On se rappelera les passages-clefs de St Jean :

Jn 15, 15 : "Je ne vous appelle plus serviteurs, parce que le serviteur ne sait pas ce que fait son maître; mais je vous ai appelés amis, parce que je vous ai fait connaître tout ce que j'ai appris de mon Père."

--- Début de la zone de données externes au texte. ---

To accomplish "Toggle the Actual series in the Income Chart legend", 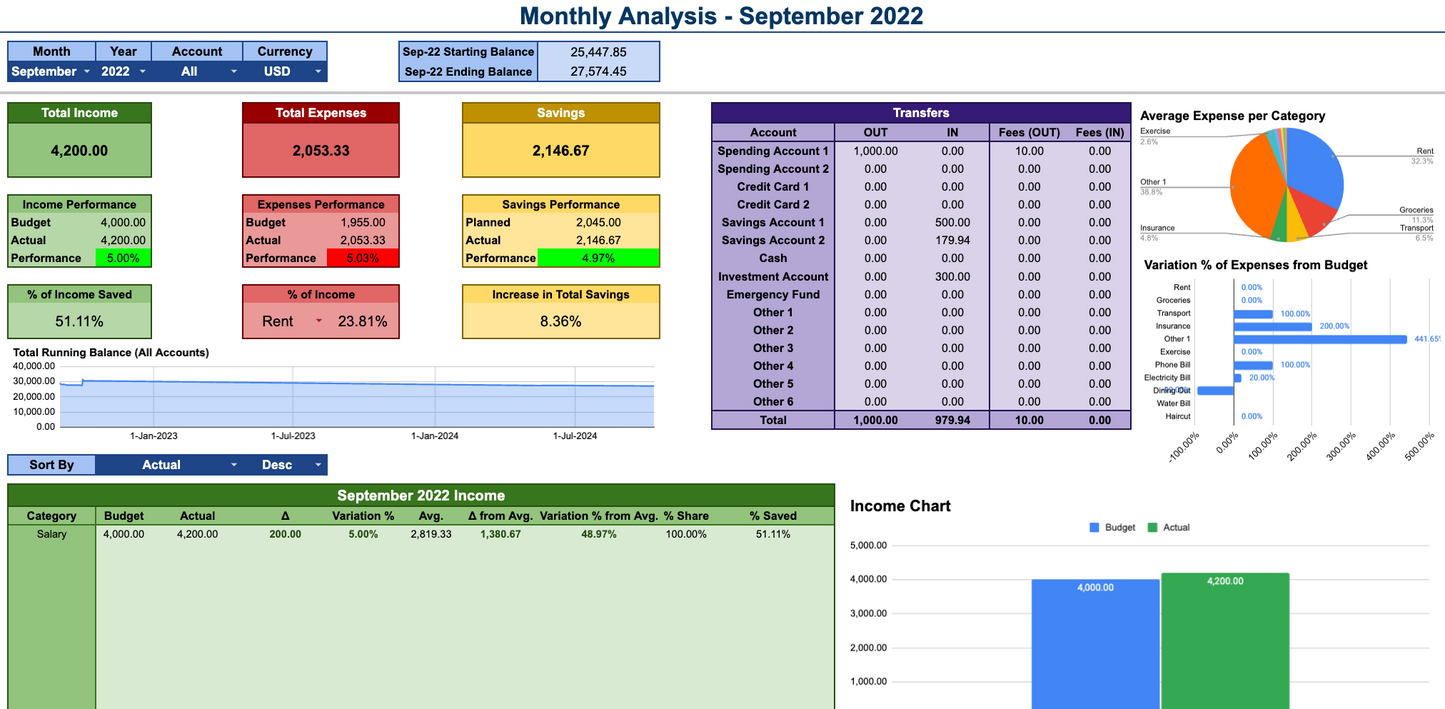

qui fait suite à Jn 15, 11 :

"Je vous ai dit ces choses, afin que ma joie soit en vous, et que votre joie soit parfaite."

A retenir et méditer :

  • On ne peut chercher la vérité qu’avec une plus profonde compréhension de la liberté – et ceci pas seulement en terme de morale. Sens profond de la liberté, la liberté vraie des enfants de Dieu, à ne pas confondre avec le libéralisme, les attitudes libertaires…
  • La Vérité c’est le Christ : Phrase-clef : "Je suis le chemin, la vérité, la vie" que St Jean articule avec la joie.
  • De fait, il n’y a pas de vérité sans joie : joie lumineuse du Christ-Vérité dans nos vies. Il n’y a pas de joie véritable sans vérité : c'est alors la joie parfaite. La Vérité est ce qui rend notre joie parfaite...

Suite du cours


(1) :La loi naturelle "n’est rien d’autre que la lumière de l’intelligence mise en nous par Dieu. Grâce à elle, nous savons ce que nous devons faire et ce que nous devons éviter. Cette lumière et cette loi, Dieu les a données par la création". (St Thomas d’Aquin, In duo praecepta caritatis et in decem legis praecepta, Prologus : Opuscula theologica, II, n. 1129, Turin, Marietti (1954) p. 245).